# Gran Turismo Sport



## Giangy (22 Marzo 2016)

Quest'anno, si spera entro la fine dell'anno, uscirà Gran Turismo Sport per PS4, rivale di Project Cars, Assetto Corsa, e Forza Motorsport 6, sarà disponibile anche per la nuova console PS VR, la data di uscità è ancora da definire.


----------



## mr.wolf (22 Marzo 2016)

Gran Turismo deve fare un grosso passo in avanti se vuole competere con i titoli di punta attualmente in circolazione


----------



## Fabry_cekko (22 Marzo 2016)

mr.wolf ha scritto:


> Gran Turismo deve fare un grosso passo in avanti se vuole competere con i titoli di punta attualmente in circolazione



Cioè? QUali sarebbero? Chiedo per ignoranza...


----------



## mr.wolf (22 Marzo 2016)

Righe fornite:
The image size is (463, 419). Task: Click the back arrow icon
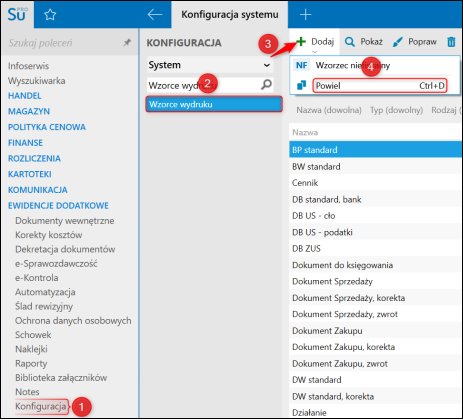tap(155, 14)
--
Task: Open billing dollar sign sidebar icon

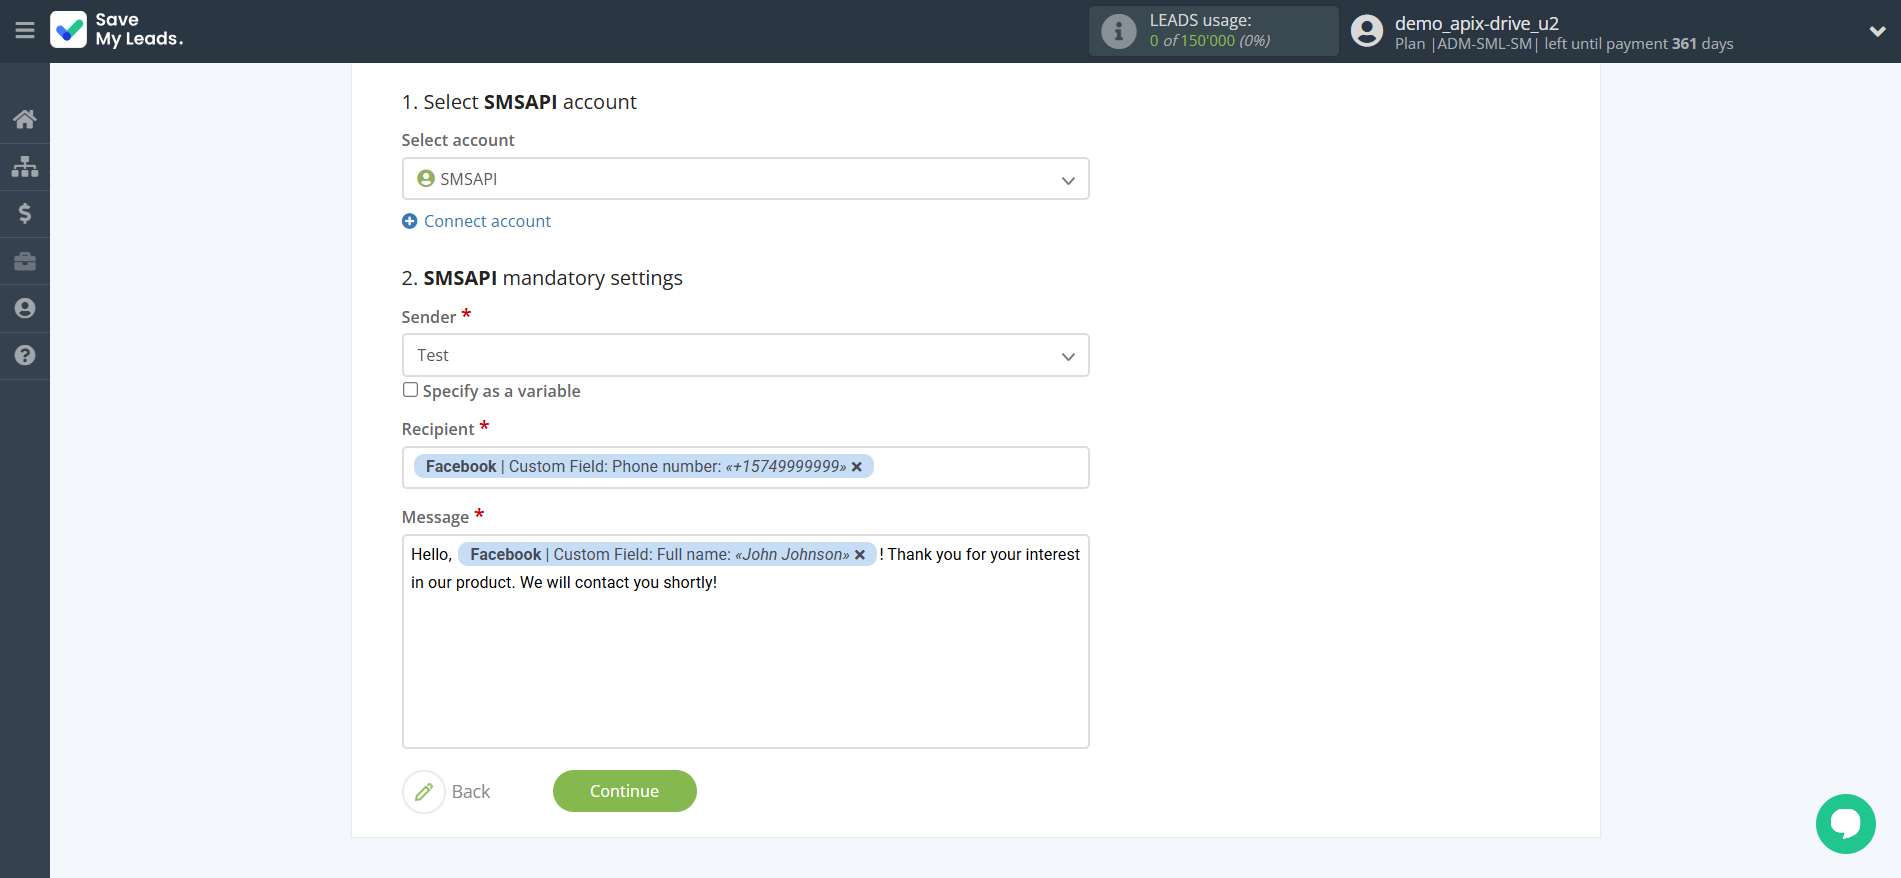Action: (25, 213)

Consegna: Per favore, prosegui la discussione su Gran Turismo Sport a partire dall'ultima riga mostrata.

Svolgimento:
Fabry_cekko ha scritto:


> Cioè? QUali sarebbero? Chiedo per ignoranza...


i titoli che ha citato il nostro amico qui sopra, Assetto Corsa, Forza Motorsport 6, Project CARS
prima se volevi giocare su PS a un gioco di guida sim-arcade la scelta era per forza Gran Turismo, adesso c'è molta più concorrenza su tutte le piattaforme, stesso discorso per Forza 6 su Xbox One ...meglio per noi ovviamente


----------



## Giangy (22 Marzo 2016)

Io ho l'Xbox One, e mi trovo bene con Forza Motorsport 6, a Giugno prenderò anche Assetto Corsa, non ho comprato Project Cars, ormai per quello aspetterò l'uscità del 2. La palla di Gran Turismo è che i suoni delle auto non sono proprio reali, cosi come ci sono troppi doppioni di auto Giapponesi.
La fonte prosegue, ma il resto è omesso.